Linda provides processes on multiple machines with a highly structured distributed shared memory. This memory is accessed through a small set of primitive operations that can be added to existing languages, such as C and FORTRAN to form parallel languages, in this case, C-Linda and FORTRAN-Linda. In the description below, we will focus on C-Linda, but conceptually the differences between the variants are small. More information about Linda can be found in (Carriero and Gelernter, 1986, 1989; and Gelernter, 1985).

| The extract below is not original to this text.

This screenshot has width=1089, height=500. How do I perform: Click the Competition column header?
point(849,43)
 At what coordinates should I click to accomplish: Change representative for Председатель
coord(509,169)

This approach has several advantages over a new language. A major advantage is that users do not have to learn a new language. This advantage should not be underestimated. A second one is simplicity: turning a language, X, into X-Linda can be done by adding a few primitives to the library and adapting the Linda preprocessor that feeds Linda programs to the compiler. Finally, the Linda system is highly portable across operating systems and machine architectures and has been implemented on many distributed and parallel systems.
Tuple Space
The unifying concept behind Linda is that of an abstract tuple space. The tuple space is global to the entire system, and processes on any machine can insert tuples into the tuple space or remove tuples from the tuple space without regard to how or where they are stored. To the user, the tuple space looks like a big, global shared memory, as we saw in Fig. 6-35. The actual implementation may involve multiple servers on multiple machines, and will be described later.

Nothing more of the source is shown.